-- Short task --
Could you copy out the whole listing below line for line, with every character unchanged?
START Given records
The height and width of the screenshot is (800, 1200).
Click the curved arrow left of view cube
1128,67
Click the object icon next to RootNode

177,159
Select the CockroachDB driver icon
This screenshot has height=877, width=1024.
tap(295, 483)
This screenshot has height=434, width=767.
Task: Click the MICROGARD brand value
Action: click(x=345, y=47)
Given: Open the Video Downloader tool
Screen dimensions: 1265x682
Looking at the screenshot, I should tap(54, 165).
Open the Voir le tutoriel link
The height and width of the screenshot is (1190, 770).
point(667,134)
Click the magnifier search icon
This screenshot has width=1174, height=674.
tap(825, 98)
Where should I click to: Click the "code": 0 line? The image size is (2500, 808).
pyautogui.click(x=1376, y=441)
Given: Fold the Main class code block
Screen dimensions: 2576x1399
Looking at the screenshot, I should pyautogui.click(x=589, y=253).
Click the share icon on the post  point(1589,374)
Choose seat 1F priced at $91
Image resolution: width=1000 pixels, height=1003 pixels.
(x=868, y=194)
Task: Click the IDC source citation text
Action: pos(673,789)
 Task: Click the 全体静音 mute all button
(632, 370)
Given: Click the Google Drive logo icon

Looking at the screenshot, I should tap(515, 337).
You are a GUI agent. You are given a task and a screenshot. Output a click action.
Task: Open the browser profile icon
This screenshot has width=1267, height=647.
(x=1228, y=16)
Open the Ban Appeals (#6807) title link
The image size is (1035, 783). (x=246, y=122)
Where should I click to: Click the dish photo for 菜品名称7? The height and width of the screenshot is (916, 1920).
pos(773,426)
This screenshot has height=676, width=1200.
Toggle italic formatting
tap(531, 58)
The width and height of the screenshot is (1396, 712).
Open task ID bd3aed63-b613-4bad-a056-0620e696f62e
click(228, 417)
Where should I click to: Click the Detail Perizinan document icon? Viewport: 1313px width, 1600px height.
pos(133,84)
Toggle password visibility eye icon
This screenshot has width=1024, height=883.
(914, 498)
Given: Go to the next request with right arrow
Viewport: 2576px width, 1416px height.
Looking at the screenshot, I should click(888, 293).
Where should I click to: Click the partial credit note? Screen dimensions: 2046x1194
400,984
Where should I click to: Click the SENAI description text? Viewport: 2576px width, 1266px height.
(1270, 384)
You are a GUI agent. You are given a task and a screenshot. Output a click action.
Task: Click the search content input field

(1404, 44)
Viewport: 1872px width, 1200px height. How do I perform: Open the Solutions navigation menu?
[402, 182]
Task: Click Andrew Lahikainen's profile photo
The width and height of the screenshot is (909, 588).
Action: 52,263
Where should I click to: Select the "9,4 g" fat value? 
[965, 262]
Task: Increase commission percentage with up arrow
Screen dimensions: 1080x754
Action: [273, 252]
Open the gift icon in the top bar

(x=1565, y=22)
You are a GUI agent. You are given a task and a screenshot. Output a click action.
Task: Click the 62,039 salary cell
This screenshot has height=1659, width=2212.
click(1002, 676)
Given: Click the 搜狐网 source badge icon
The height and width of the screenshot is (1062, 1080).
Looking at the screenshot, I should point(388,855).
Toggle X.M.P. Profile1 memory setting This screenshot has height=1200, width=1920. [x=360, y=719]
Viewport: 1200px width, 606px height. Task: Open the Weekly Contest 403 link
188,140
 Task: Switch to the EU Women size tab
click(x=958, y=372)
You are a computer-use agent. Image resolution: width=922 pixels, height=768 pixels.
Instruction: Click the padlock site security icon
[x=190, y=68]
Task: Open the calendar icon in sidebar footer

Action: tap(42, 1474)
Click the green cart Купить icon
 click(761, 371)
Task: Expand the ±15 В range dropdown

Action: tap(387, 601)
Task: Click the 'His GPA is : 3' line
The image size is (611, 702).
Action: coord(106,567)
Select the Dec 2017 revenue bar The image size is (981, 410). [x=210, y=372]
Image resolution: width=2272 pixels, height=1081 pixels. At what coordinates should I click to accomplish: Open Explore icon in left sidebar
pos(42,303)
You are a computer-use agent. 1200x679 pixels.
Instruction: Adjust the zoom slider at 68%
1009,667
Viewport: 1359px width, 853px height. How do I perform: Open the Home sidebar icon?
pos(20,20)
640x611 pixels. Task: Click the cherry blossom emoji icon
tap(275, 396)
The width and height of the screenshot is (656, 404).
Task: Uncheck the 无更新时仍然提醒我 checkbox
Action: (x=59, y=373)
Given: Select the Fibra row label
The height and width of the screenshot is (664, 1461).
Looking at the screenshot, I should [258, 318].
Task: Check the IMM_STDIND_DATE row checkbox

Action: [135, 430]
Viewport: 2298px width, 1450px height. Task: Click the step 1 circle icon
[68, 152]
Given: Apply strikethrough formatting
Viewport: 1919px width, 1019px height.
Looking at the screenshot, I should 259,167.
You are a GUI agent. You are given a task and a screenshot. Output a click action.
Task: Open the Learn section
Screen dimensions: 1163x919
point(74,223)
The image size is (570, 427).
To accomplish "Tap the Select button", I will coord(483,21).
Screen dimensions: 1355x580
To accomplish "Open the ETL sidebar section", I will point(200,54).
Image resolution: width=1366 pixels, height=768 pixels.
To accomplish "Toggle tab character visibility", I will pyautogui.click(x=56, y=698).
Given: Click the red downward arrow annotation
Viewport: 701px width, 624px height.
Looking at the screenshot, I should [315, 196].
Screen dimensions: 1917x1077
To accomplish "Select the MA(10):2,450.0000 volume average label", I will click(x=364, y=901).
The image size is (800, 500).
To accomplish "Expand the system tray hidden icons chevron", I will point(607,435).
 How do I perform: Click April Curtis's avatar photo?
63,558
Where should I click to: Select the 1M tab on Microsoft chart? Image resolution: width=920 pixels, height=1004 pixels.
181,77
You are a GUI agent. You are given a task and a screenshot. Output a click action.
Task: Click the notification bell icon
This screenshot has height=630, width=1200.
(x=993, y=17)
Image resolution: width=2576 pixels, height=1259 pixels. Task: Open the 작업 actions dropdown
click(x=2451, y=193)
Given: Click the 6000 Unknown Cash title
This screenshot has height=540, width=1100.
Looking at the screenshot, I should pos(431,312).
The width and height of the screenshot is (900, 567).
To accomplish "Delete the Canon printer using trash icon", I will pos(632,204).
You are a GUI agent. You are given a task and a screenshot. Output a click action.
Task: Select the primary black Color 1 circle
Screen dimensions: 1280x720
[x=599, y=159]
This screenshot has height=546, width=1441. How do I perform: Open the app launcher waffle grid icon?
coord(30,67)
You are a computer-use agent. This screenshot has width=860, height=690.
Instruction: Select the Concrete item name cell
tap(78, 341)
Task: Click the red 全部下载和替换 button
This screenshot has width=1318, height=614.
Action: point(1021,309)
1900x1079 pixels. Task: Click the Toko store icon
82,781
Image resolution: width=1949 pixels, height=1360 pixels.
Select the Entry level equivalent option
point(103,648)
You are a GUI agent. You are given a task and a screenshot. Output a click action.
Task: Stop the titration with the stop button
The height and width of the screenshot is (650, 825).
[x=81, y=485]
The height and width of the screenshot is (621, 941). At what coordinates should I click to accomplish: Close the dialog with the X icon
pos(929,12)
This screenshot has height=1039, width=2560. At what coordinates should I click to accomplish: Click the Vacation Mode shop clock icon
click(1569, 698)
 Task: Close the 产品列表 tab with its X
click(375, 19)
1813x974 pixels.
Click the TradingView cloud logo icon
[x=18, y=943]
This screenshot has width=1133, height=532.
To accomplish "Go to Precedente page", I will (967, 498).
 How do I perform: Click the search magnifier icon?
END Given records
-- Response to the task --
The height and width of the screenshot is (800, 1200).
Click the curved arrow left of view cube
1128,67
Click the object icon next to RootNode

177,159
Select the CockroachDB driver icon
This screenshot has height=877, width=1024.
tap(295, 483)
This screenshot has height=434, width=767.
Task: Click the MICROGARD brand value
Action: click(x=345, y=47)
Given: Open the Video Downloader tool
Screen dimensions: 1265x682
Looking at the screenshot, I should tap(54, 165).
Open the Voir le tutoriel link
The height and width of the screenshot is (1190, 770).
point(667,134)
Click the magnifier search icon
This screenshot has width=1174, height=674.
tap(825, 98)
Where should I click to: Click the "code": 0 line? The image size is (2500, 808).
pyautogui.click(x=1376, y=441)
Given: Fold the Main class code block
Screen dimensions: 2576x1399
Looking at the screenshot, I should pyautogui.click(x=589, y=253).
Click the share icon on the post  point(1589,374)
Choose seat 1F priced at $91
Image resolution: width=1000 pixels, height=1003 pixels.
(x=868, y=194)
Task: Click the IDC source citation text
Action: pos(673,789)
 Task: Click the 全体静音 mute all button
(632, 370)
Given: Click the Google Drive logo icon

Looking at the screenshot, I should tap(515, 337).
You are a GUI agent. You are given a task and a screenshot. Output a click action.
Task: Open the browser profile icon
This screenshot has width=1267, height=647.
(x=1228, y=16)
Open the Ban Appeals (#6807) title link
The image size is (1035, 783). (x=246, y=122)
Where should I click to: Click the dish photo for 菜品名称7? The height and width of the screenshot is (916, 1920).
pos(773,426)
This screenshot has height=676, width=1200.
Toggle italic formatting
tap(531, 58)
The width and height of the screenshot is (1396, 712).
Open task ID bd3aed63-b613-4bad-a056-0620e696f62e
click(228, 417)
Where should I click to: Click the Detail Perizinan document icon? Viewport: 1313px width, 1600px height.
pos(133,84)
Toggle password visibility eye icon
This screenshot has width=1024, height=883.
(914, 498)
Given: Go to the next request with right arrow
Viewport: 2576px width, 1416px height.
Looking at the screenshot, I should click(888, 293).
Where should I click to: Click the partial credit note? Screen dimensions: 2046x1194
400,984
Where should I click to: Click the SENAI description text? Viewport: 2576px width, 1266px height.
(1270, 384)
You are a GUI agent. You are given a task and a screenshot. Output a click action.
Task: Click the search content input field

(1404, 44)
Viewport: 1872px width, 1200px height. How do I perform: Open the Solutions navigation menu?
[402, 182]
Task: Click Andrew Lahikainen's profile photo
The width and height of the screenshot is (909, 588).
Action: 52,263
Where should I click to: Select the "9,4 g" fat value? 
[965, 262]
Task: Increase commission percentage with up arrow
Screen dimensions: 1080x754
Action: [273, 252]
Open the gift icon in the top bar

(x=1565, y=22)
You are a GUI agent. You are given a task and a screenshot. Output a click action.
Task: Click the 62,039 salary cell
This screenshot has height=1659, width=2212.
click(1002, 676)
Given: Click the 搜狐网 source badge icon
The height and width of the screenshot is (1062, 1080).
Looking at the screenshot, I should point(388,855).
Toggle X.M.P. Profile1 memory setting This screenshot has height=1200, width=1920. [x=360, y=719]
Viewport: 1200px width, 606px height. Task: Open the Weekly Contest 403 link
188,140
 Task: Switch to the EU Women size tab
click(x=958, y=372)
You are a computer-use agent. Image resolution: width=922 pixels, height=768 pixels.
Instruction: Click the padlock site security icon
[x=190, y=68]
Task: Open the calendar icon in sidebar footer

Action: tap(42, 1474)
Click the green cart Купить icon
 click(761, 371)
Task: Expand the ±15 В range dropdown

Action: tap(387, 601)
Task: Click the 'His GPA is : 3' line
The image size is (611, 702).
Action: coord(106,567)
Select the Dec 2017 revenue bar The image size is (981, 410). [x=210, y=372]
Image resolution: width=2272 pixels, height=1081 pixels. At what coordinates should I click to accomplish: Open Explore icon in left sidebar
pos(42,303)
You are a computer-use agent. 1200x679 pixels.
Instruction: Adjust the zoom slider at 68%
1009,667
Viewport: 1359px width, 853px height. How do I perform: Open the Home sidebar icon?
pos(20,20)
640x611 pixels. Task: Click the cherry blossom emoji icon
tap(275, 396)
The width and height of the screenshot is (656, 404).
Task: Uncheck the 无更新时仍然提醒我 checkbox
Action: (x=59, y=373)
Given: Select the Fibra row label
The height and width of the screenshot is (664, 1461).
Looking at the screenshot, I should [258, 318].
Task: Check the IMM_STDIND_DATE row checkbox

Action: [135, 430]
Viewport: 2298px width, 1450px height. Task: Click the step 1 circle icon
[68, 152]
Given: Apply strikethrough formatting
Viewport: 1919px width, 1019px height.
Looking at the screenshot, I should 259,167.
You are a GUI agent. You are given a task and a screenshot. Output a click action.
Task: Open the Learn section
Screen dimensions: 1163x919
point(74,223)
The image size is (570, 427).
To accomplish "Tap the Select button", I will coord(483,21).
Screen dimensions: 1355x580
To accomplish "Open the ETL sidebar section", I will point(200,54).
Image resolution: width=1366 pixels, height=768 pixels.
To accomplish "Toggle tab character visibility", I will pyautogui.click(x=56, y=698).
Given: Click the red downward arrow annotation
Viewport: 701px width, 624px height.
Looking at the screenshot, I should [315, 196].
Screen dimensions: 1917x1077
To accomplish "Select the MA(10):2,450.0000 volume average label", I will click(x=364, y=901).
The image size is (800, 500).
To accomplish "Expand the system tray hidden icons chevron", I will point(607,435).
 How do I perform: Click April Curtis's avatar photo?
63,558
Where should I click to: Select the 1M tab on Microsoft chart? Image resolution: width=920 pixels, height=1004 pixels.
181,77
You are a GUI agent. You are given a task and a screenshot. Output a click action.
Task: Click the notification bell icon
This screenshot has height=630, width=1200.
(x=993, y=17)
Image resolution: width=2576 pixels, height=1259 pixels. Task: Open the 작업 actions dropdown
click(x=2451, y=193)
Given: Click the 6000 Unknown Cash title
This screenshot has height=540, width=1100.
Looking at the screenshot, I should pos(431,312).
The width and height of the screenshot is (900, 567).
To accomplish "Delete the Canon printer using trash icon", I will pos(632,204).
You are a GUI agent. You are given a task and a screenshot. Output a click action.
Task: Select the primary black Color 1 circle
Screen dimensions: 1280x720
[x=599, y=159]
This screenshot has height=546, width=1441. How do I perform: Open the app launcher waffle grid icon?
coord(30,67)
You are a computer-use agent. This screenshot has width=860, height=690.
Instruction: Select the Concrete item name cell
tap(78, 341)
Task: Click the red 全部下载和替换 button
This screenshot has width=1318, height=614.
Action: point(1021,309)
1900x1079 pixels. Task: Click the Toko store icon
82,781
Image resolution: width=1949 pixels, height=1360 pixels.
Select the Entry level equivalent option
point(103,648)
You are a GUI agent. You are given a task and a screenshot. Output a click action.
Task: Stop the titration with the stop button
The height and width of the screenshot is (650, 825).
[x=81, y=485]
The height and width of the screenshot is (621, 941). At what coordinates should I click to accomplish: Close the dialog with the X icon
pos(929,12)
This screenshot has height=1039, width=2560. At what coordinates should I click to accomplish: Click the Vacation Mode shop clock icon
click(1569, 698)
 Task: Close the 产品列表 tab with its X
click(375, 19)
1813x974 pixels.
Click the TradingView cloud logo icon
[x=18, y=943]
This screenshot has width=1133, height=532.
To accomplish "Go to Precedente page", I will (967, 498).
 How do I perform: Click the search magnifier icon?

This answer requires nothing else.